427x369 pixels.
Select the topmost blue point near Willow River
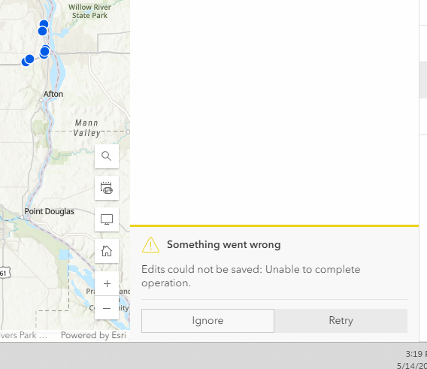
========================================================================
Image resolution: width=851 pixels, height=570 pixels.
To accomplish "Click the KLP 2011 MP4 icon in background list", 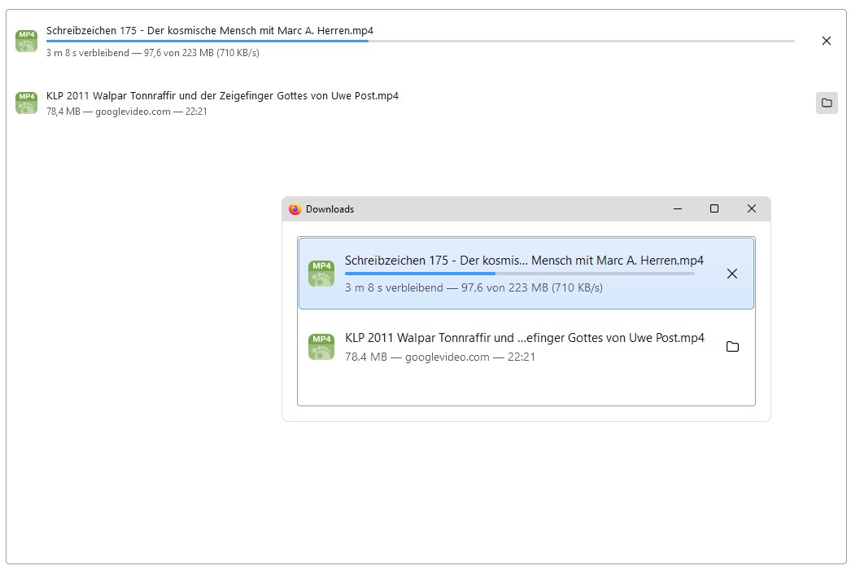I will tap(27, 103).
========================================================================
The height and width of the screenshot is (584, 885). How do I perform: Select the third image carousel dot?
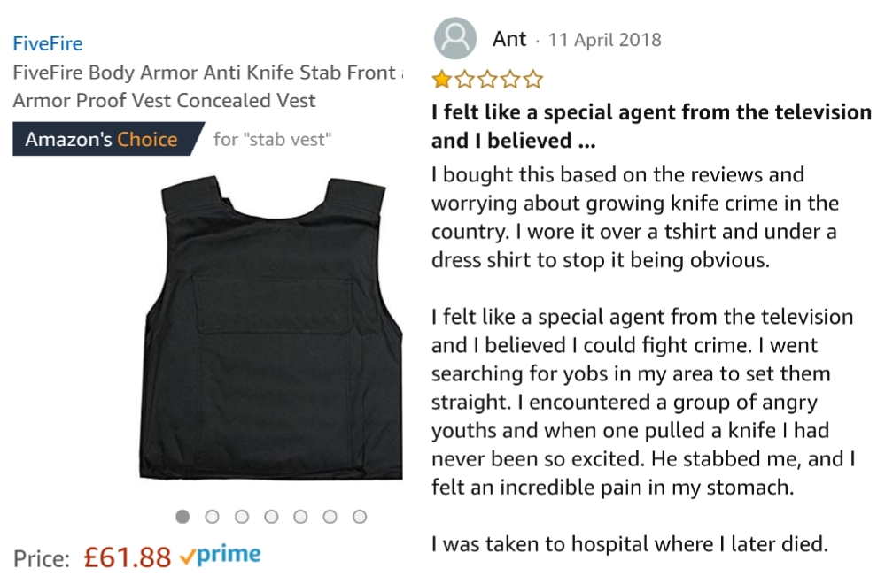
========================================================================
**WHAT IS BEING ASKED:**
Pull out every line above that holds the word "height".

**ANSWER TO THIS PROBLEM:**
Image resolution: width=851 pixels, height=570 pixels.
The height and width of the screenshot is (584, 885). How do I perform: Select the third image carousel dot?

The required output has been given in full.